▶ **Data shown**
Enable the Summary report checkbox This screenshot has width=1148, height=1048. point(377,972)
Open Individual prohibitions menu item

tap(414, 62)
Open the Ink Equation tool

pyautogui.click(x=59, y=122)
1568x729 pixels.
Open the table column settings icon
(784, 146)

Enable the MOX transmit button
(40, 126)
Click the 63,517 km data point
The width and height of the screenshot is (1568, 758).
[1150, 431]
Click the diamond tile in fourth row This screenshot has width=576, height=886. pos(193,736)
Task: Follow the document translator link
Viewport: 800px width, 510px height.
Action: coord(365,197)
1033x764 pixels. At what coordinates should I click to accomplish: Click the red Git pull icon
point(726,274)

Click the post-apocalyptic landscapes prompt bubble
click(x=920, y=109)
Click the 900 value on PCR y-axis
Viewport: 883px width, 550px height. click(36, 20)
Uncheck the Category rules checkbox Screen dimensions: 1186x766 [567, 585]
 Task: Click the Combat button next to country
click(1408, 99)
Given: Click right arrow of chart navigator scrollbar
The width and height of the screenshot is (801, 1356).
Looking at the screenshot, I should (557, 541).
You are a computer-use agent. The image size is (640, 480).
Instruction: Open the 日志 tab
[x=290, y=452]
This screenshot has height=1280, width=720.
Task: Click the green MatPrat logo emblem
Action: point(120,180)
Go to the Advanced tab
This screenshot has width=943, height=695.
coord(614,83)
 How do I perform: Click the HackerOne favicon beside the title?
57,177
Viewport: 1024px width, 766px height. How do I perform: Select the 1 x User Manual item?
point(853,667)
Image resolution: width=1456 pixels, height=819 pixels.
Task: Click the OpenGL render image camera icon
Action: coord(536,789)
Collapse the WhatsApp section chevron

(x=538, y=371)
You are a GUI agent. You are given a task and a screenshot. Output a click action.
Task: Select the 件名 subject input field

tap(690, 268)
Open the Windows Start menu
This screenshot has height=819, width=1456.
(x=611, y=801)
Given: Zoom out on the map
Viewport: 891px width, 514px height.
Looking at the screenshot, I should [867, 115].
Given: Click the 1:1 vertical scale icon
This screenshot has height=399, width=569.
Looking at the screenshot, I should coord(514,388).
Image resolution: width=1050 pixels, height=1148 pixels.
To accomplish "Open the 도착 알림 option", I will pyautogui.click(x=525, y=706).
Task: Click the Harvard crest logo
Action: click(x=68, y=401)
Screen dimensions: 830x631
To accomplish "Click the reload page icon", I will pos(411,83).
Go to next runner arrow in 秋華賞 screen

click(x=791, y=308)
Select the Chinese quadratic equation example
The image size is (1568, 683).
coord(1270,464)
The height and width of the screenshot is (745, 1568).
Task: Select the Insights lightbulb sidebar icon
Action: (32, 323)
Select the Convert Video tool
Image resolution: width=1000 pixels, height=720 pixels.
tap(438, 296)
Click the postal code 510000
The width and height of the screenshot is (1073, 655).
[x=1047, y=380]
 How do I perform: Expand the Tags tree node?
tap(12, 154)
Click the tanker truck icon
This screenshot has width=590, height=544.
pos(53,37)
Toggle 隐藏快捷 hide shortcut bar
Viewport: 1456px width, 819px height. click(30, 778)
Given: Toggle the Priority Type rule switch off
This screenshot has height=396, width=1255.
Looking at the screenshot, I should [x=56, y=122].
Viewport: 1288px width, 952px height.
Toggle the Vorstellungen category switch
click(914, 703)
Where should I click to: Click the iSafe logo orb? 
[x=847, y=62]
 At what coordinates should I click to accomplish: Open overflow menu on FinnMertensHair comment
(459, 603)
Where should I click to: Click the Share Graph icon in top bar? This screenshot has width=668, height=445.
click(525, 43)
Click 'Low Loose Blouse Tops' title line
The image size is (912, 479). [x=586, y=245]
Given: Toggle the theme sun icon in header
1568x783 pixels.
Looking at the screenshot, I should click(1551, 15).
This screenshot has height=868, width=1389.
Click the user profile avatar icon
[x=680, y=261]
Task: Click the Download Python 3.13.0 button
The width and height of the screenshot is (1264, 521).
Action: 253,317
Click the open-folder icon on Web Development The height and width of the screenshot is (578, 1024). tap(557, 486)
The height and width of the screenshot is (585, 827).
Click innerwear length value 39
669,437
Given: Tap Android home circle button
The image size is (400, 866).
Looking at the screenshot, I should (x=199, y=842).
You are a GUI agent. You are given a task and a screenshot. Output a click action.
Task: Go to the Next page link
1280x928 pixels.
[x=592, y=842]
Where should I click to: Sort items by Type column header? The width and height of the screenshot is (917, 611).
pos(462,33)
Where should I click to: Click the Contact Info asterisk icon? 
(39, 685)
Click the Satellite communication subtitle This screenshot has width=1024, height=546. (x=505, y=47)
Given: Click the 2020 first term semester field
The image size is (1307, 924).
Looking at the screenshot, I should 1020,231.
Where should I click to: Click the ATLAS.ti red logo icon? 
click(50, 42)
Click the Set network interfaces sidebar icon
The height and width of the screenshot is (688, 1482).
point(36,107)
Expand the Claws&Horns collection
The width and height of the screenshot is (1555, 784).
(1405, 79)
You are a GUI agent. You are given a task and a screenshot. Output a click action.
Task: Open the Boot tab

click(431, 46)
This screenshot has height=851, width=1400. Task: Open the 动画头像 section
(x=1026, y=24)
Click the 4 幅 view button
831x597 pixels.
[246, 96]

▶ **Exercise instructions**
Reproduce verbatim the lines of the entries above, from the line holding "Collapse the WhatsApp section chevron" through the line holding "Looking at the screenshot, I should coord(514,388).", with both of those lines included.

▶ **Response below**
Collapse the WhatsApp section chevron

(x=538, y=371)
You are a GUI agent. You are given a task and a screenshot. Output a click action.
Task: Select the 件名 subject input field

tap(690, 268)
Open the Windows Start menu
This screenshot has height=819, width=1456.
(x=611, y=801)
Given: Zoom out on the map
Viewport: 891px width, 514px height.
Looking at the screenshot, I should [867, 115].
Given: Click the 1:1 vertical scale icon
This screenshot has height=399, width=569.
Looking at the screenshot, I should coord(514,388).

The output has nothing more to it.